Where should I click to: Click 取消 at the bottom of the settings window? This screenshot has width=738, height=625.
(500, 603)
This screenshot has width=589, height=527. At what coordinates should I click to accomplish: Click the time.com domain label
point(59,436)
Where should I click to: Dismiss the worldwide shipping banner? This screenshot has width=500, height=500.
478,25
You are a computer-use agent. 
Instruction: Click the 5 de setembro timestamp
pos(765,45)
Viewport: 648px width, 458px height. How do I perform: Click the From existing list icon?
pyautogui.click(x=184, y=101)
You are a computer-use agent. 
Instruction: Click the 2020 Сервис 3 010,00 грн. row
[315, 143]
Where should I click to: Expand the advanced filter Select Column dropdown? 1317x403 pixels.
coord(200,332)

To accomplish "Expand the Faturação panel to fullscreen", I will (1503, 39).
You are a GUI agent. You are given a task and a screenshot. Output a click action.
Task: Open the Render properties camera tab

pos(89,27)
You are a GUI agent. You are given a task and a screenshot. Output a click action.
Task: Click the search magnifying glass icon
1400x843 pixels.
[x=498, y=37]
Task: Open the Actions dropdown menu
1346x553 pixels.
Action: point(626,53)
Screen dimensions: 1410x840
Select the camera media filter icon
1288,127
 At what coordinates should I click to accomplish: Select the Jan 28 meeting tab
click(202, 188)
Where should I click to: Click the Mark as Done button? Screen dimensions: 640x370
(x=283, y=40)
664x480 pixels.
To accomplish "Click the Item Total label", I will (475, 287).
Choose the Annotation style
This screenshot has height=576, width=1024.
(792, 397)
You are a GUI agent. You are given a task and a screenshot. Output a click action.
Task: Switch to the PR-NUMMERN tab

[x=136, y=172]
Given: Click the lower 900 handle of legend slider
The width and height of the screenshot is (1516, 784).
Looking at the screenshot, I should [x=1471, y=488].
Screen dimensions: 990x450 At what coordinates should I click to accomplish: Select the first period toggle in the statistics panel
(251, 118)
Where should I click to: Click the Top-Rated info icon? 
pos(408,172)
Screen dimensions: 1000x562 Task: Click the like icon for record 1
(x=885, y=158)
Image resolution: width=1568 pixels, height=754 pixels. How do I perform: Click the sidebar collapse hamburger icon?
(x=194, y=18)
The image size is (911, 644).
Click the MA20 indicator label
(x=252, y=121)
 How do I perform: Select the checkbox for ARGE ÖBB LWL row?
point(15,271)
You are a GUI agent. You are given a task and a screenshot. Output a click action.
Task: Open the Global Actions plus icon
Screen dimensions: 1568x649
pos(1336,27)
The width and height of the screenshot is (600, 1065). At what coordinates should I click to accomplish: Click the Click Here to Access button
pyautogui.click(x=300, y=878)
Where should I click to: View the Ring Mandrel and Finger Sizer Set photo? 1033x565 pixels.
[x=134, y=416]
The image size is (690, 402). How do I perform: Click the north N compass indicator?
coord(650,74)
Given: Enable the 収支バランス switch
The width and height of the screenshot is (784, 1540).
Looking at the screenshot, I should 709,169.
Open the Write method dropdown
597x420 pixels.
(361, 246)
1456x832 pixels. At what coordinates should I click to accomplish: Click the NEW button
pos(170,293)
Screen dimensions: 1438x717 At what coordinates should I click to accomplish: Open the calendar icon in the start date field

> **Problem requirements**: Wherever the string "will" appears in the entries, copy that line.

> **Output of the exercise**:
To accomplish "Expand the Faturação panel to fullscreen", I will (1503, 39).
To accomplish "Click the Item Total label", I will (475, 287).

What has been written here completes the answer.